This was true until the sixteenth century when the Protestant Reformation took
hold in the remote mountains of Transylvania in eastern Europe. Here the first
edict of religious toleration in history was declared in 1568 during the reign
of the first and only Unitarian king, John Sigismund. Sigismund’ s court preacher,
Frances David, had successively converted from Catholicism to Lutheranism to
Calvinism and finally to Unitarianism because he could find no biblical basis
for the doctrine of the Trinity. Arguing that people should be allowed to choose
among these faiths, he said, “We need not think alike to love alike.”
In sixteenth-century Transylvania, Unitarian congregations were established
for the first time in history. These churches continue to preach the Unitarian
message in present-day Romania. Like their heretic forebears from ancient times.
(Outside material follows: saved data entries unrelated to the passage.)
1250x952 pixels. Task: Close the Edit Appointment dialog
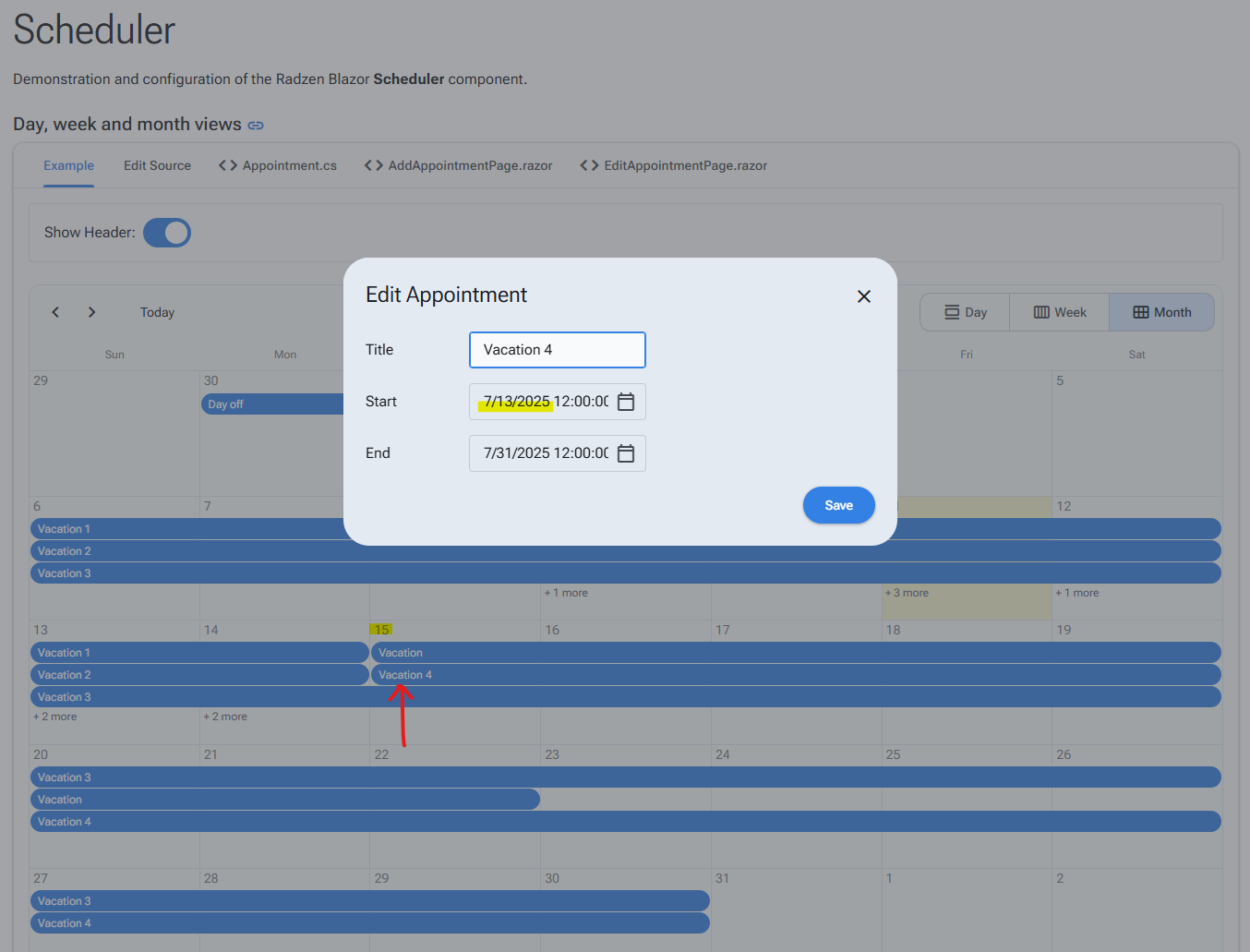[x=864, y=296]

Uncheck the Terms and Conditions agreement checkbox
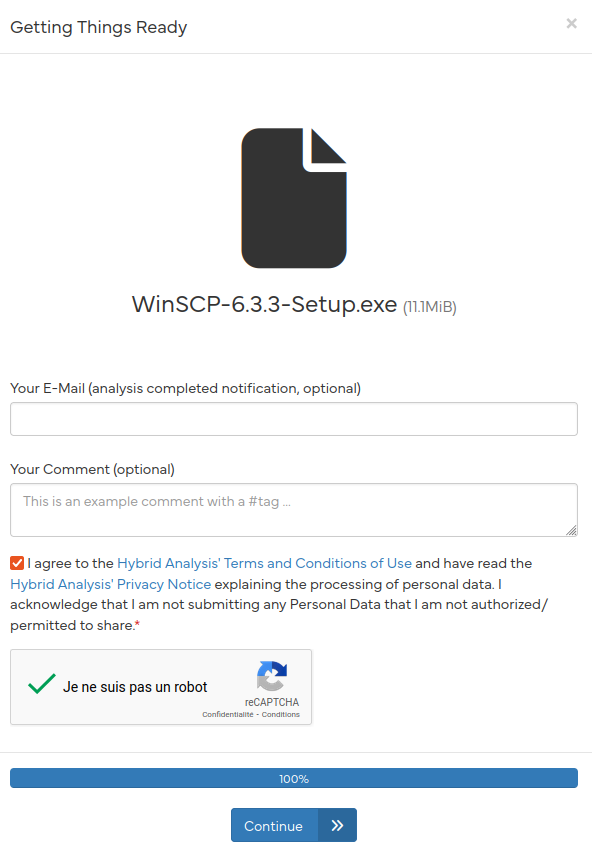point(17,563)
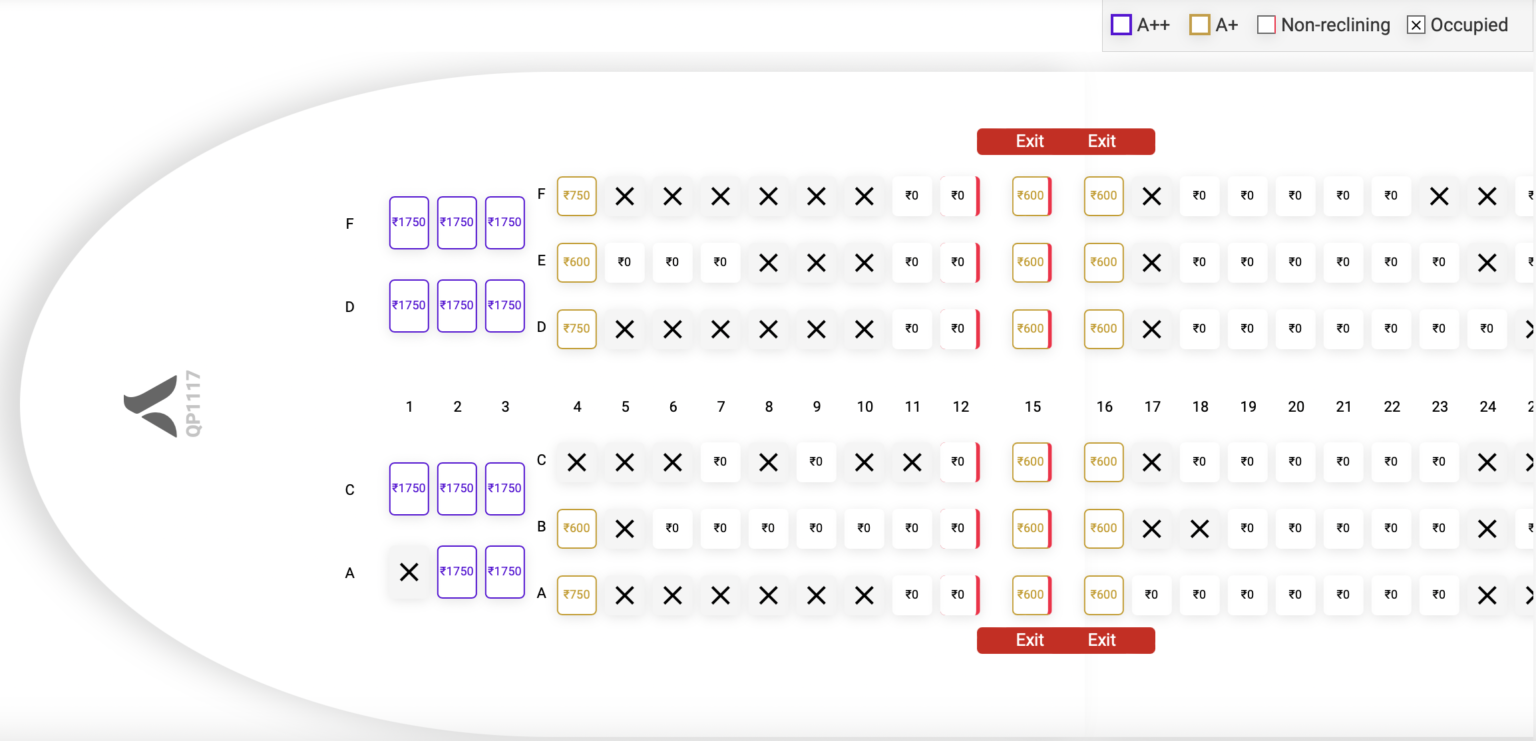Screen dimensions: 1536x741
Task: Toggle the Non-reclining legend checkbox
Action: 1266,24
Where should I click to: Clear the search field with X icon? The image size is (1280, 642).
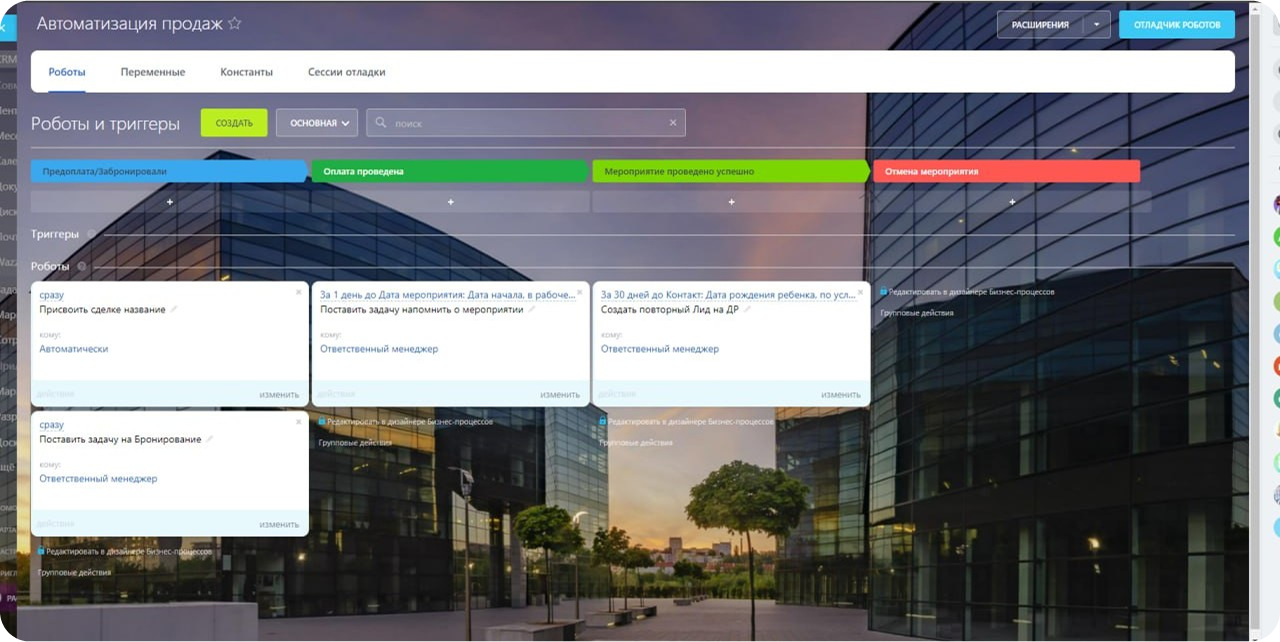673,123

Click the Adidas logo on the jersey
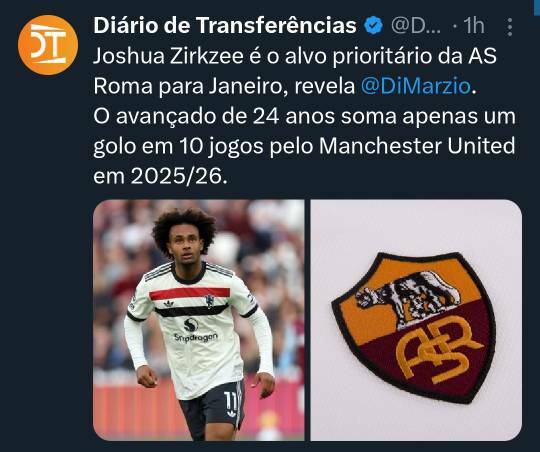(169, 304)
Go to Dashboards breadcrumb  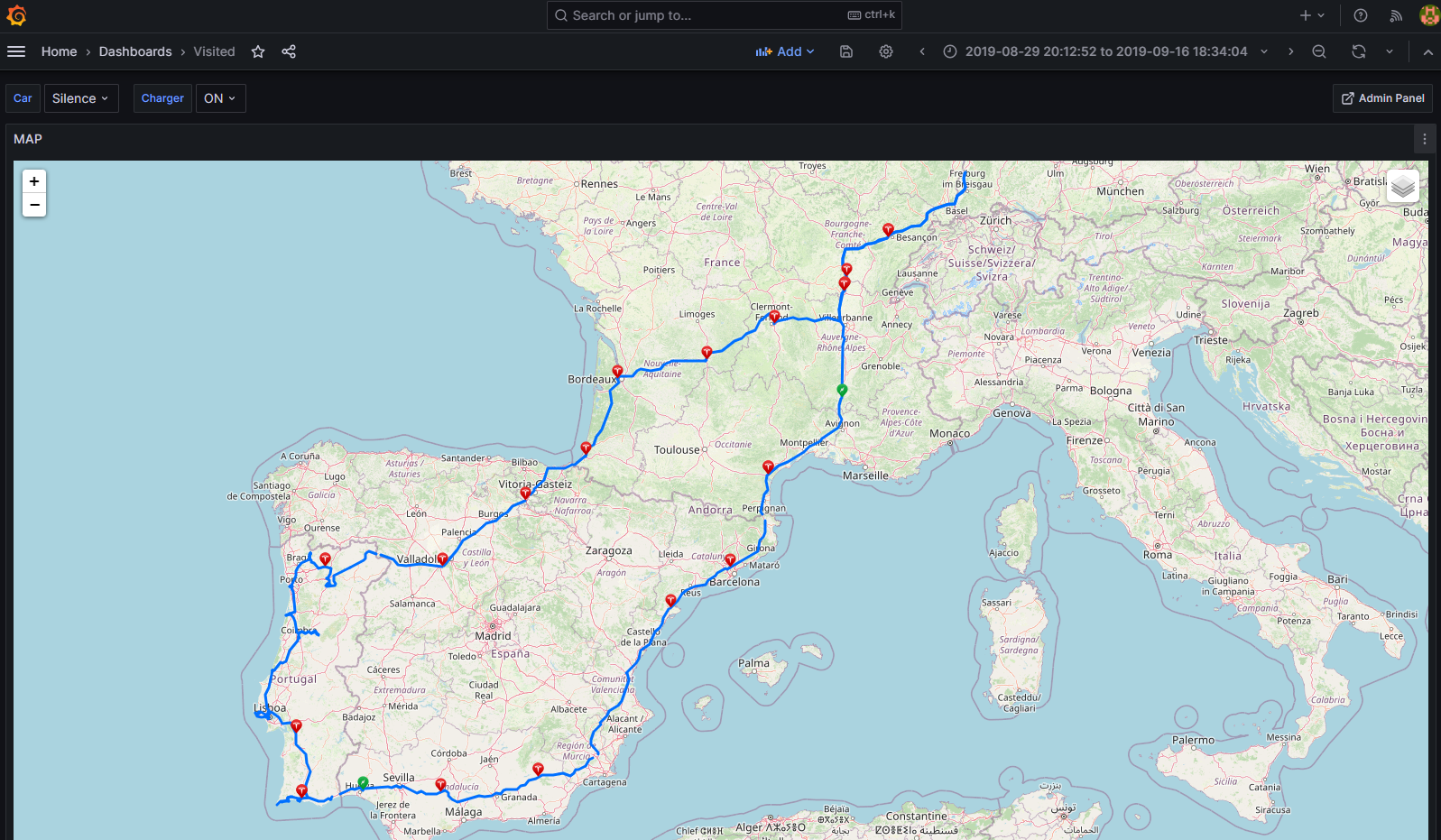point(135,51)
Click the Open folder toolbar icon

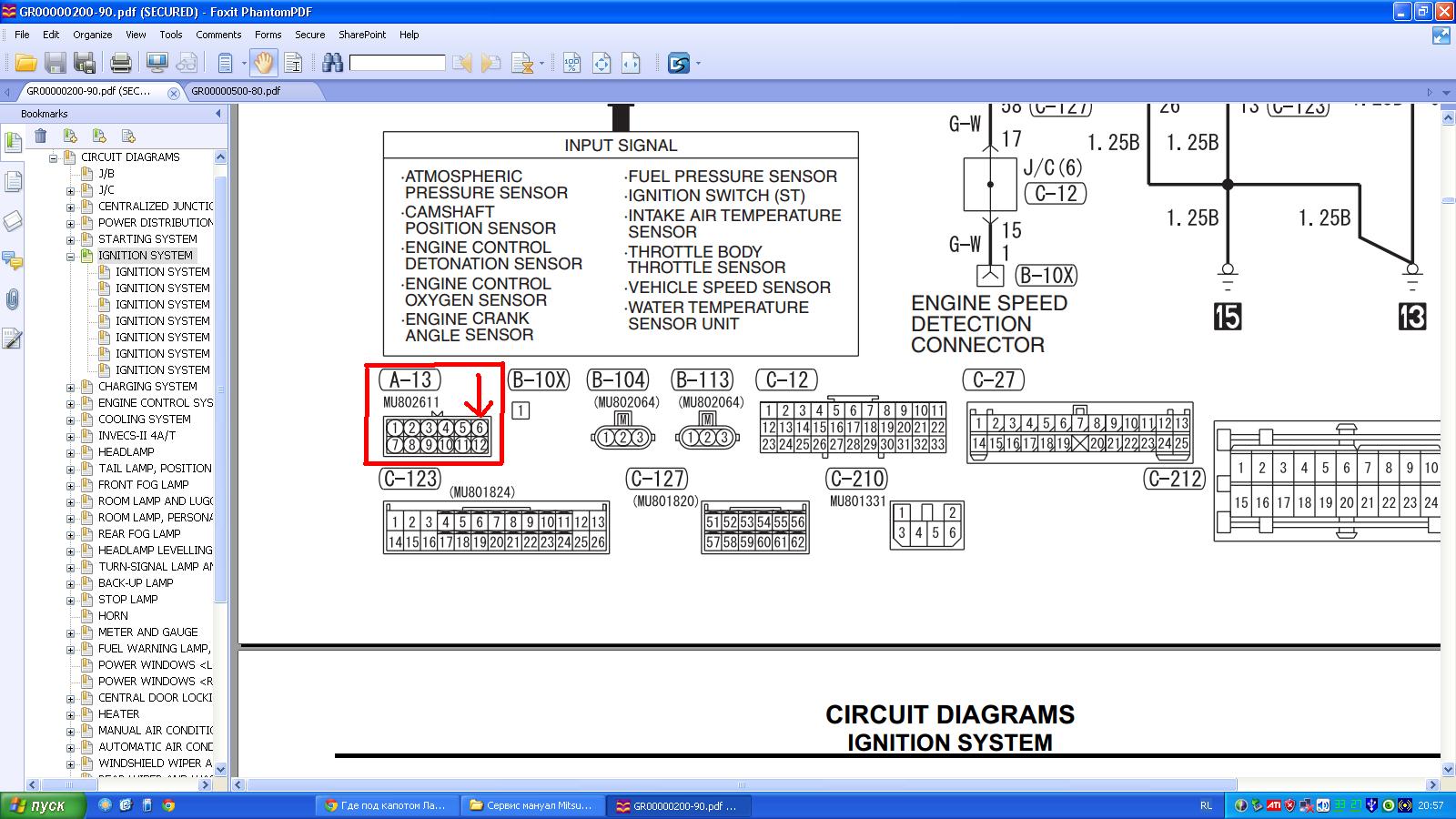[25, 63]
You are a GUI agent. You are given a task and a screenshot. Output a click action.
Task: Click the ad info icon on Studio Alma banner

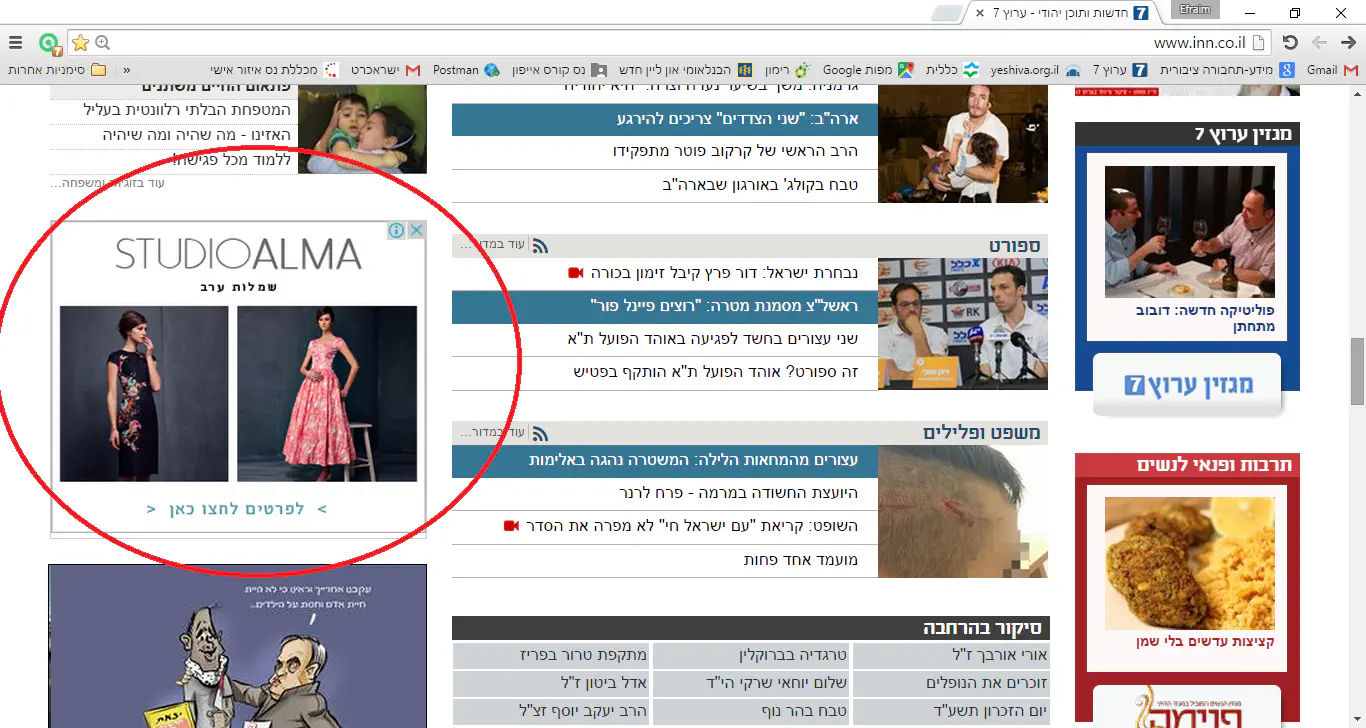[397, 231]
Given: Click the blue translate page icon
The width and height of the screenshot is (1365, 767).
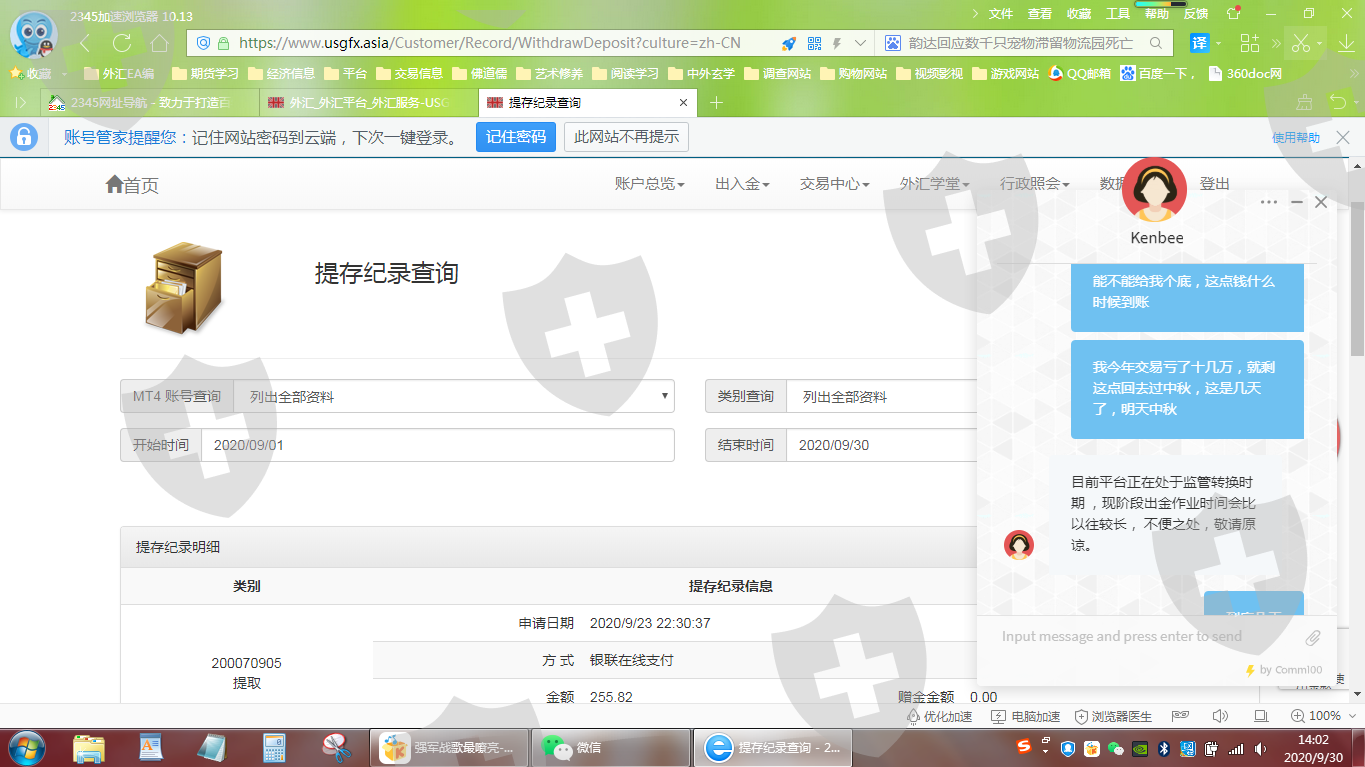Looking at the screenshot, I should 1199,43.
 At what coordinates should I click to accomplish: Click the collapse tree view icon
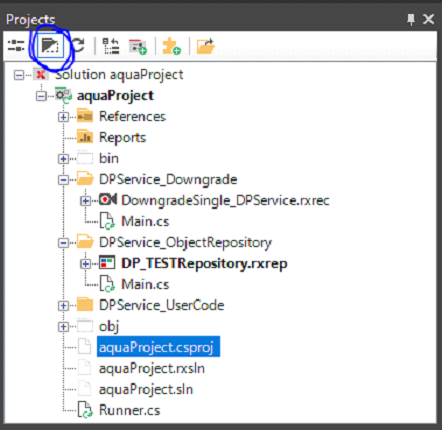[x=110, y=46]
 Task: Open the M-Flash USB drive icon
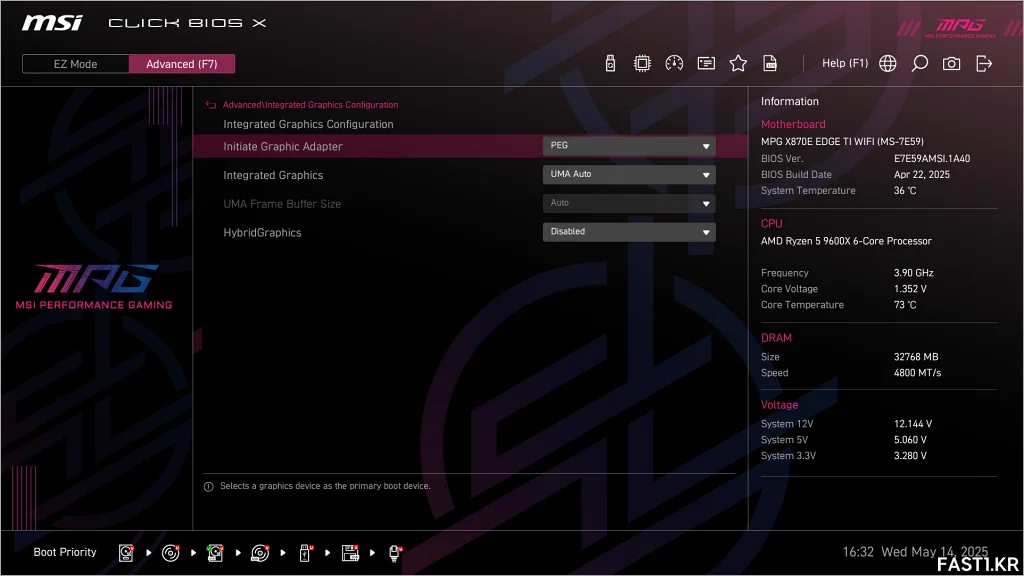(610, 63)
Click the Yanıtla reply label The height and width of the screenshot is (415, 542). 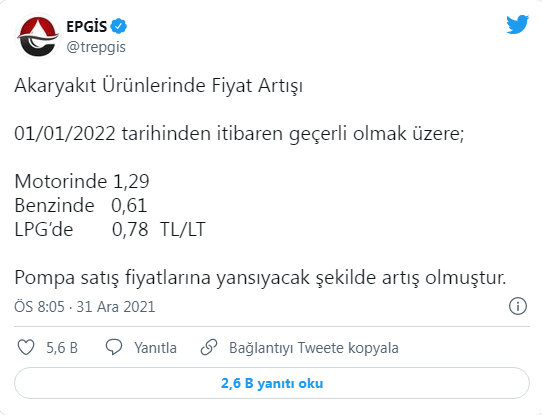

these liberals could not see how the deification of a human being or the simple
recitation of creeds could help them to live better lives. They said that we
must follow Jesus, not worship him.
During the sixteenth and seventeenth centuries, Unitarianism appeared briefly
in scattered locations. A Unitarian community in Rakow, Poland, flourished for
a time, and a book called On the Errors of the Trinity by a Spaniard, Michael
Servetus, was circulated throughout Europe. But persecution frequently followed
these believers. The Polish Unitarians were completely suppressed, and Michael
Servetus was burned at the stake.
Even where the harassment was not so extreme, people still opposed the idea
of choice in matters of religious faith. In 1791, scientist and Unitarian minister
Joseph Priestley had his laboratory burned and was hounded out of England. He
fled to America where he established American Unitarian churches in the Philadelphia
area.
Despite these European connections, Unitarianism as we know it
in North America is not a foreign import. In fact, the origins of our faith
began with some of the most historic congregations in Puritan New England where
each town was required to establish a congregationally independent church that
followed Calvinist doctrines. Initially these congregational churches offered
no religious choice for their parishioners, but over time the strict doctrines
of original sin and predestination began to mellow.
By the mid-1700s a group of evangelicals were calling for the revival of Puritan
orthodoxy. They asserted their belief in humanity’s eternal bondage to sin.
People who opposed the revival, believing in free human will and the loving
benevolence of God, eventually became Unitarian. During the first four decades
of the nineteenth century, hundreds of these original congregational churches
fought over ideas about sin and salvation, and especially over the doctrine
of the Trinity. Most of the churches split over these issues. In 1819, Unitarian
minister William Ellery Channing delivered a sermon called “Unitarian Christianity”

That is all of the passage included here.